Restless and wretched, I took my hat and walked out into the snow. The great fir trees, loaded with the leaden whiteness, were ranged like grim sentinels on each side of the dreary avenue, and beyond these the leafless woods stretched white and cold. The sun had gone in, and the air was full of a heavy lowering sadness – a sort of darkness visible. It was cheerless weather; and as I thought of my domestic misery, and of the clouded world, with all its sins and sorrows, I was more miserable than ever.

Nevertheless, I walked on rapidly, till I came out among the frozen fields of the open country. How desolate looked the snowy meadows, with broad patches of green, thaw-like mildew, and the fallow fields, with snow thick in the furrows and wretched low-lying hedges on every side! Here and there a few miserable small birds were fluttering, starved robins for the most part; and a kestrel was hunting the furrow, hovering in a slow, dejected way, as if field-mice were scarce, and his whole occupation, like the weather, cruelly forlorn.

Before four o’clock it was quite dark.

Through the windy darkness I made my way back to the Manor. By that time I had thought it all over. Conquered by the utter desolation within and without me, I had said to myself, “Life like this is worse than death. I will try one way more; I will go to her, I will take her to my heart, I will beg her to love and trust me, and to accept my tender forgiveness. Perhaps I have been too hard, too taciturn and sullen. She has mistaken my sorrow for coldness, my pride for cruelty and pertinacity. There shall be an end to this. She shall understand the full tenderness of my love, once and for ever.” With these thoughts struggling wildly within me, I hastened home.

 

Then, as the devil would have it, I saw Baptisto, waiting on the threshold of my den. The moment I appeared he crept up to me, and clutched my arm.

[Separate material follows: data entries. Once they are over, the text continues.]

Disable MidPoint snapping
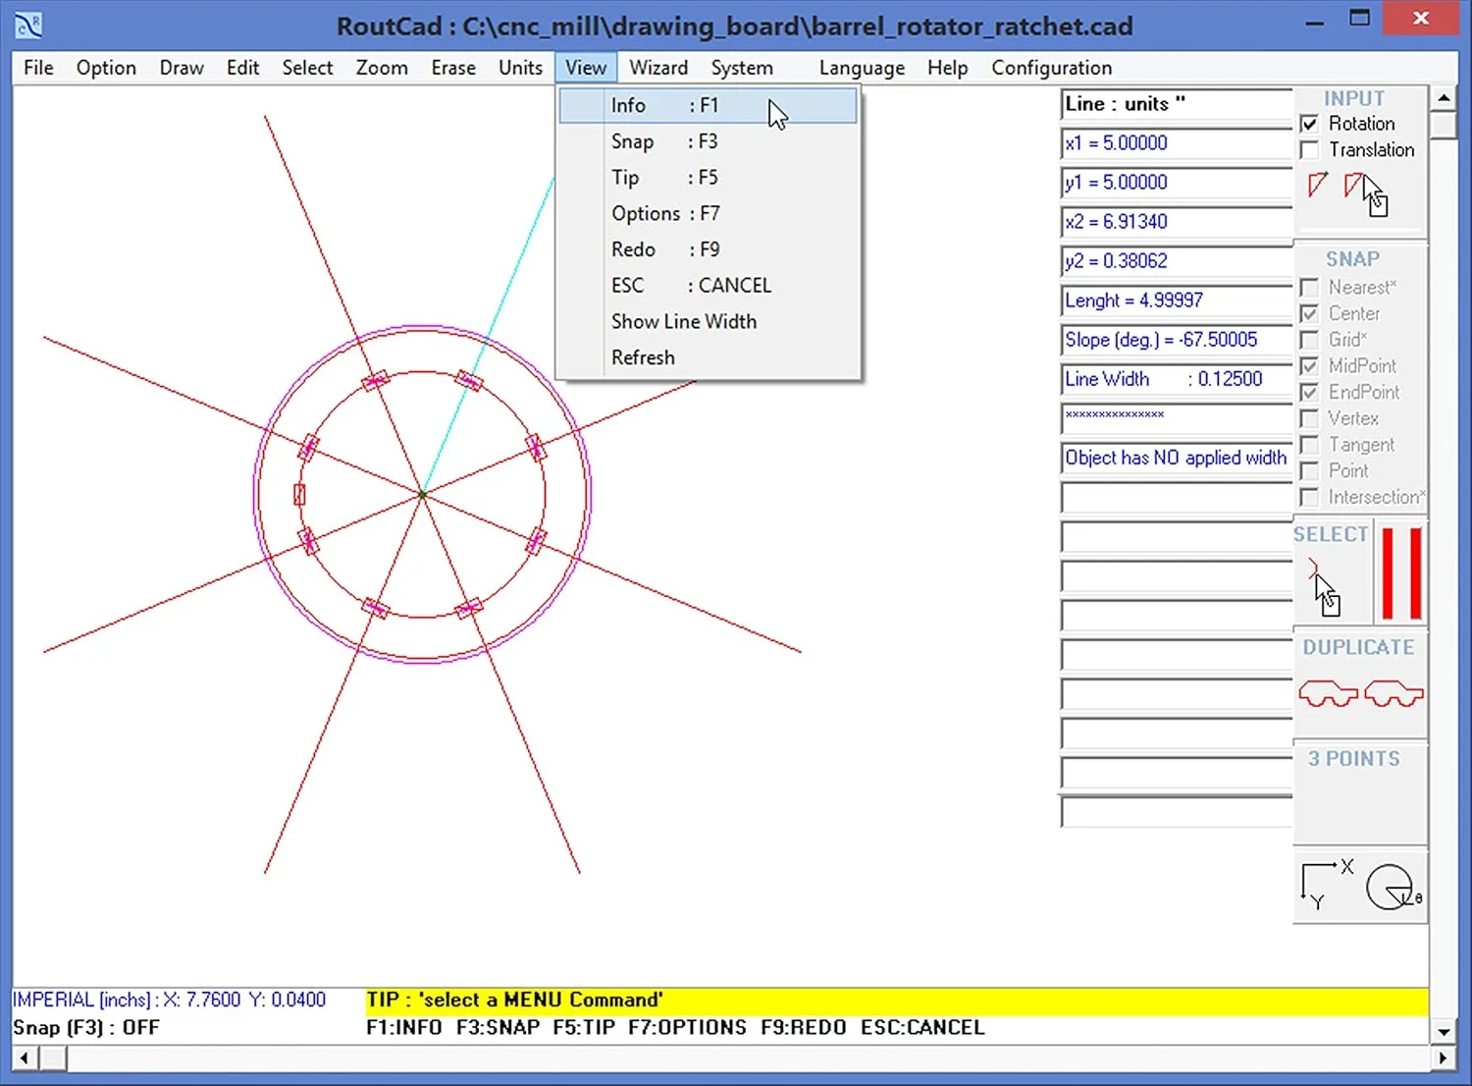 pyautogui.click(x=1310, y=365)
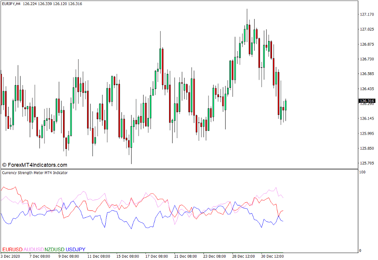Image resolution: width=378 pixels, height=260 pixels.
Task: Select the 28 Dec 12:00 time marker
Action: pos(244,256)
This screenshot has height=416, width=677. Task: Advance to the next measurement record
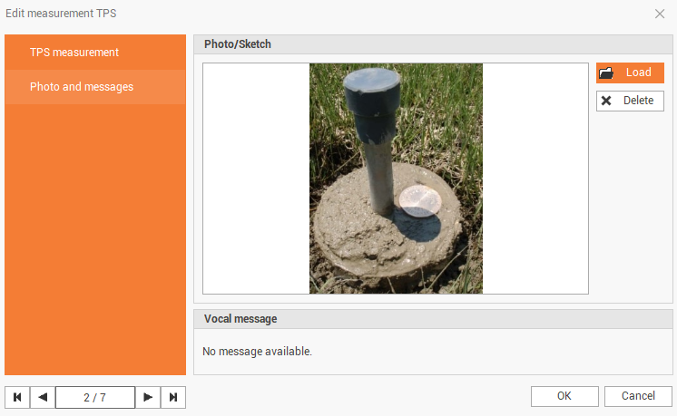point(148,397)
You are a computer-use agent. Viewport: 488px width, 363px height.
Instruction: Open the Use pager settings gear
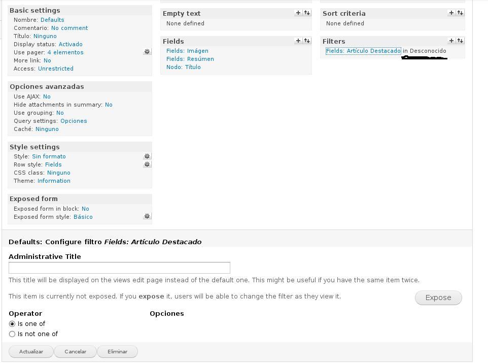click(147, 51)
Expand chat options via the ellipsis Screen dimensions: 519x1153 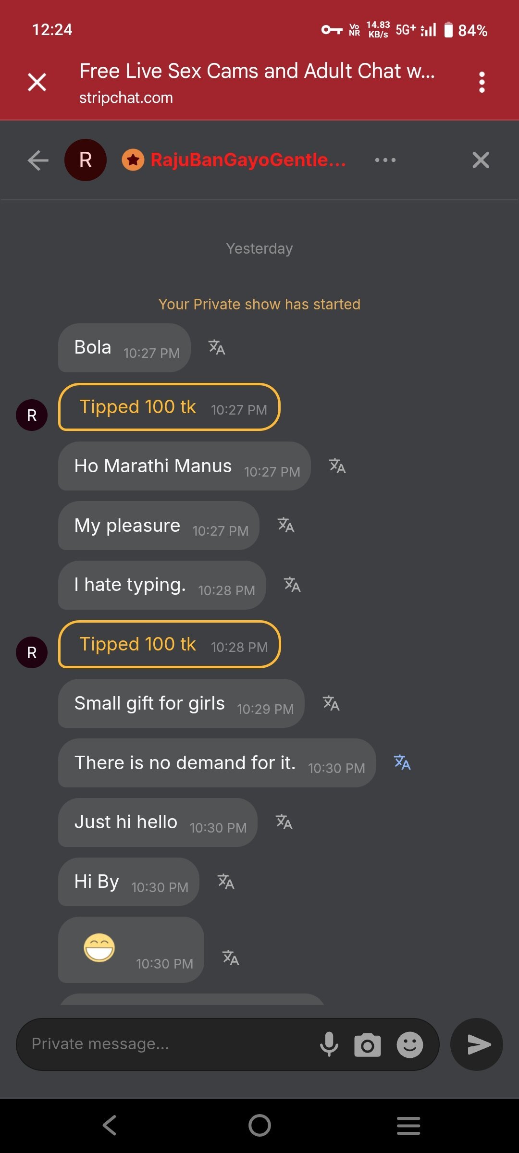click(385, 160)
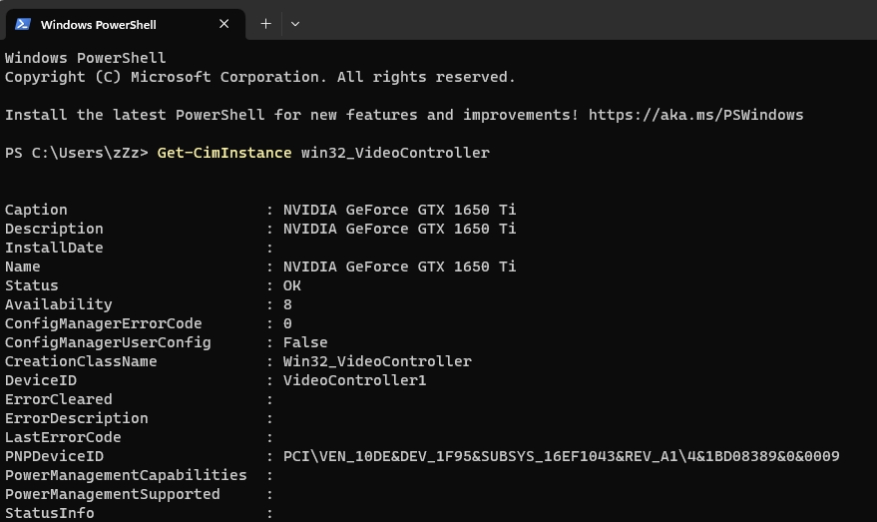Open a new tab with plus button
Screen dimensions: 877x522
[265, 24]
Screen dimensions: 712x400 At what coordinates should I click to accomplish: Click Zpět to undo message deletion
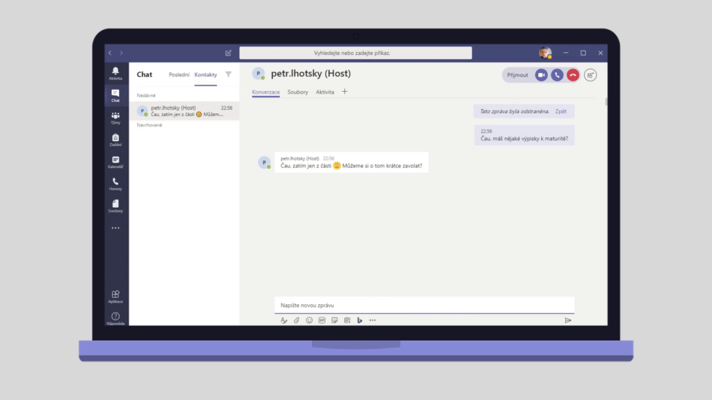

“Senor, senor! where have you been? I have been waiting for you.”

“What is it, man?” I asked, startled by his manner.

“Come and see!”

He led me towards the house. I walked a few steps, then paused nervously.

“What has happened?” I asked.

“Nothing, senor; but the clergyman is here again, with my lady.”

That was enough. It turned my tenderness into anger, my lethargy into passion. Shaking off the fellow’s touch, I hastened to the house. As I went I saw lights in the drawing-room; and, instead of entering the house door, I ascended the flight of iron steps which leads to the terrace. Then, with the cunning of jealousy, cold enough to subdue the fever of rage, I crept along the terrace till I reached the folding doors of the drawing-room. The doors were closed, the curtains and blinds were drawn, but there was one small space through which I could see into the room.

I looked in.

For a moment my eyes, clouded by the darkness, were dazzled by the light of the room within; but despite the loud crying of the wind around me, I heard a murmur of voices. Then I distinguished the form of my wife on a sofa drawn up before the fire, and, bending over her, the form of the minister. Her back was turned to me, but I saw his face, noticed the burning eyes fixed eagerly on hers.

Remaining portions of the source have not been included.